Friday, January 10, 2014

From Slate: The Amazon of Higher Education

OK, I waved the suspension for this article on higher ed. I might post a few more on this topic.

A school in New Hampshire rides the wave of online learning. We're noticing the change here as well. While enrollment in some sections continues to be strong - others, notably evening classes, are taking huge hits. The most likely explanation is that these students are taking online courses.

It's no longer the future - its reality - and it is affecting the economics of higher ed.

The near demise and subsequent rebirth of SNHU offers a glimpse into the crisis facing American higher education. More than a third of American colleges and universities have deteriorating finances, according to a 2012 report. While more Americans find that a college degree is their only ticket to the middle class, fewer institutions are able to provide it at a reasonable cost.


When LeBlanc took over in 2003, SNHU was struggling. It had poor name recognition and fewer students could afford its rising tuition. When the recession hit, enrollment dipped and it looked as though the school would have to make cuts to stay afloat. LeBlanc, who previously had run an even smaller institution, 300-student Marlboro College in Vermont, thought SNHU’s one hope might be its fledgling online division.


He had long been friends with Clay Christensen, the Harvard Business School professor and author of the groundbreaking book The Innovator’s Dilemma, which examines the impacts of disruptive technologies on traditional industries. LeBlanc made Christensen an SNHU trustee and consulted extensively with him about embracing online education as a way to escape what seemed like certain decline.


In 2009, instead of cutting, LeBlanc asked the board to double down on the online division. He argued that rapid growth in online could quickly produce new revenues that could save the main campus in Manchester, N.H. “It was a big-gulp moment,” he says.


But he was convinced by Christensen that there were no other options. “The business models implicit in higher-ed are broken,” he says. “Public institutions will not see increasing state funding and private colleges will not see ever-rising tuition.”


His solution was to tackle what colleges were doing poorly: graduating students. Half the students who enroll in post-secondary education never get a degree but still accumulate debt. The low completion rate can be blamed partly on the fact that college is still designed for 18-year-olds who are signing up for an immersive, four-year experience replete with football games and beer-drinking. But those traditional students make up only 20 percent of the post-secondary population. The vast majority are working adults, many with families, whose lives rarely align with an academic timetable.

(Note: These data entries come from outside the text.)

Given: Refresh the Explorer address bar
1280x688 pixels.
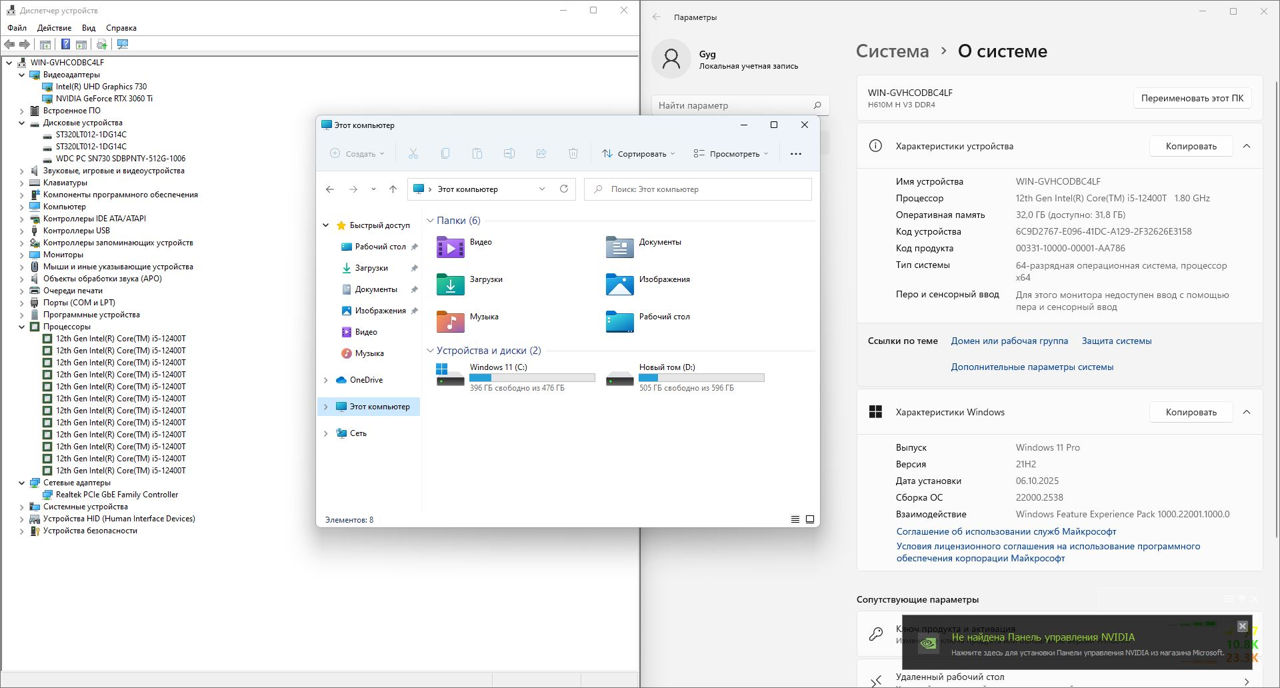Looking at the screenshot, I should (x=564, y=189).
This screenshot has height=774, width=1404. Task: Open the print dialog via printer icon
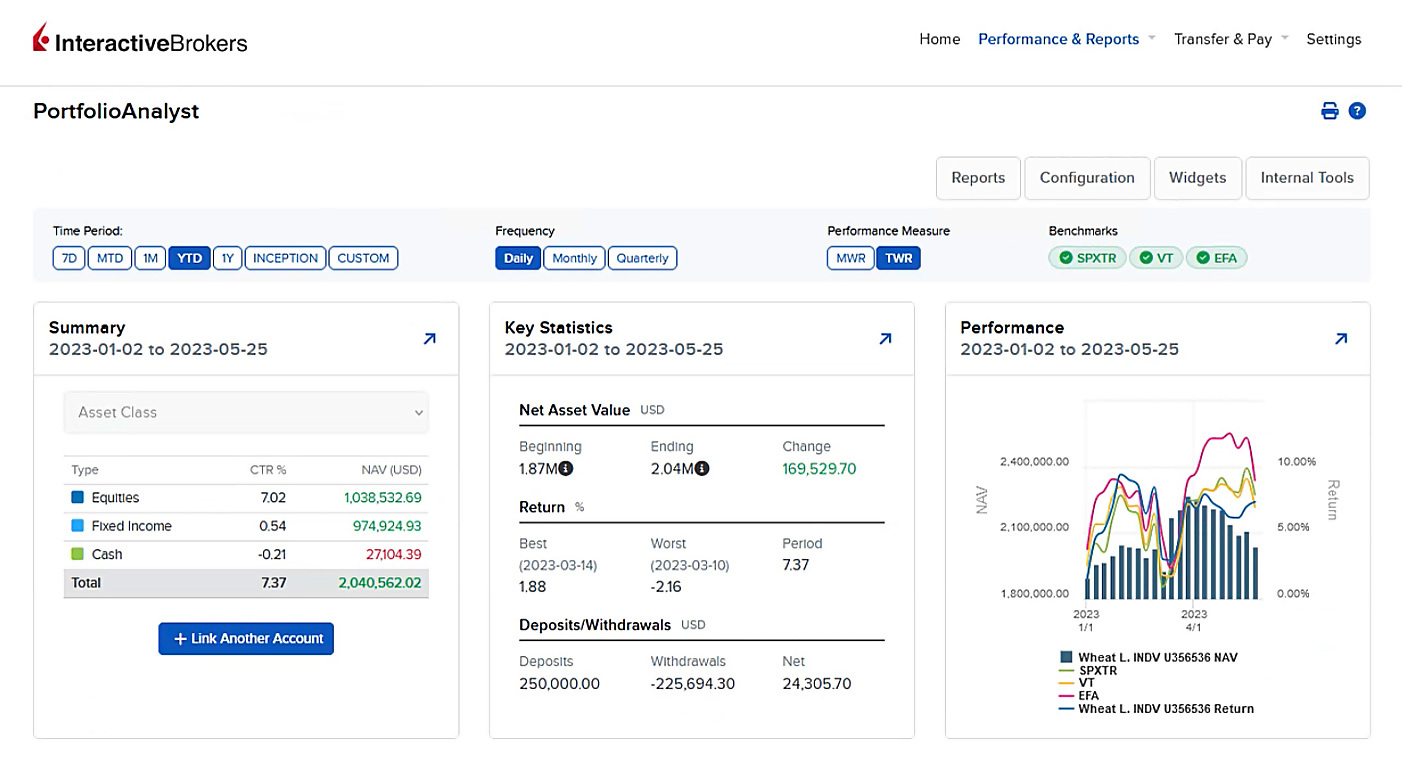tap(1329, 111)
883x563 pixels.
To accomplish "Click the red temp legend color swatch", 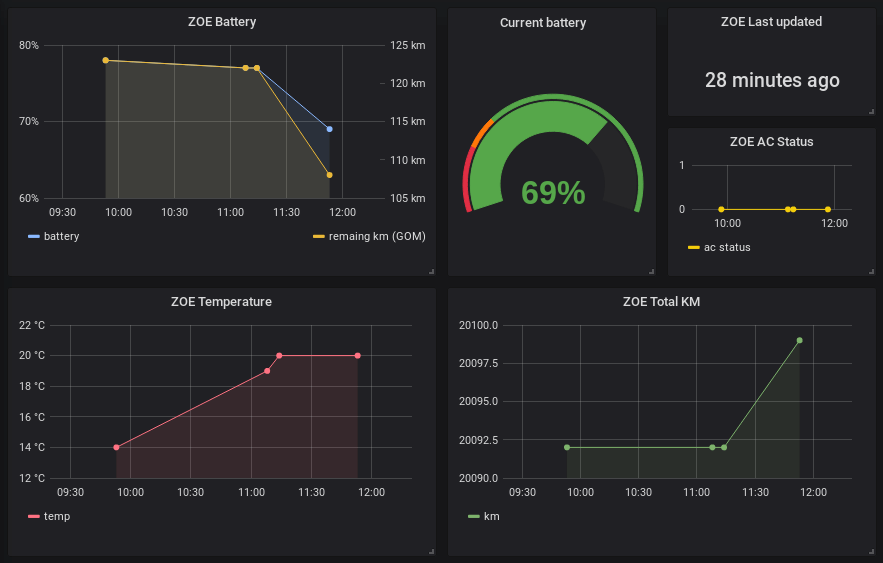I will pos(34,516).
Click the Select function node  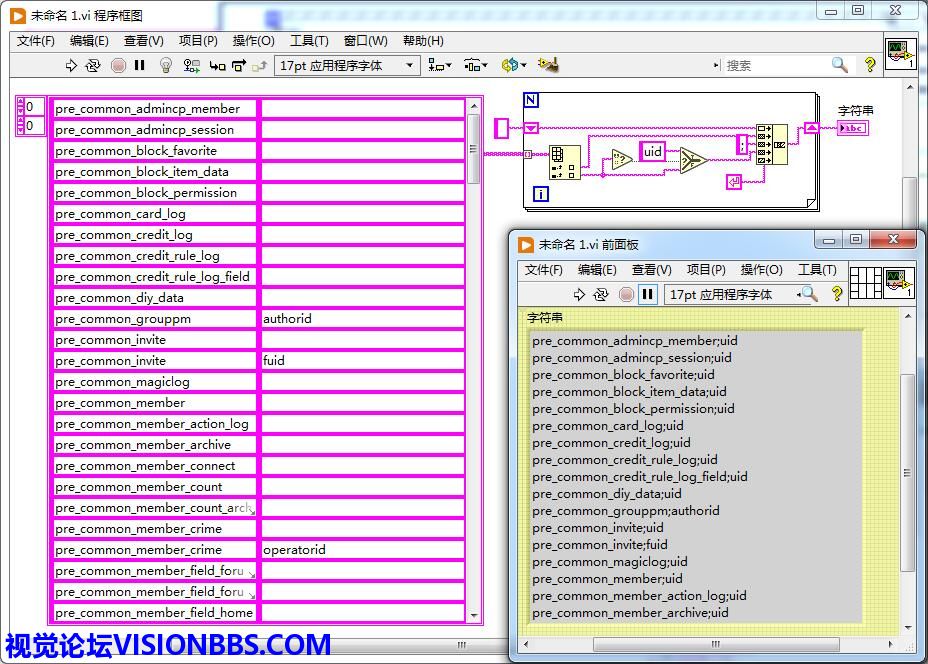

“College is designed in every way for that 20 percent—cost, time, scheduling, everything,” says LeBlanc. He set out to create an institution for the other 80 percent, one that was flexible and offered a seamless online experience. But in the process, he turned what had been a small New England college with red-brick buildings and a quad into something barely recognizable. There are still nearly 3,000 students enrolled at its campus in Manchester (the men’s soccer team won the NCAA Division II championship last season), but the action has shifted to its fast-growing online division.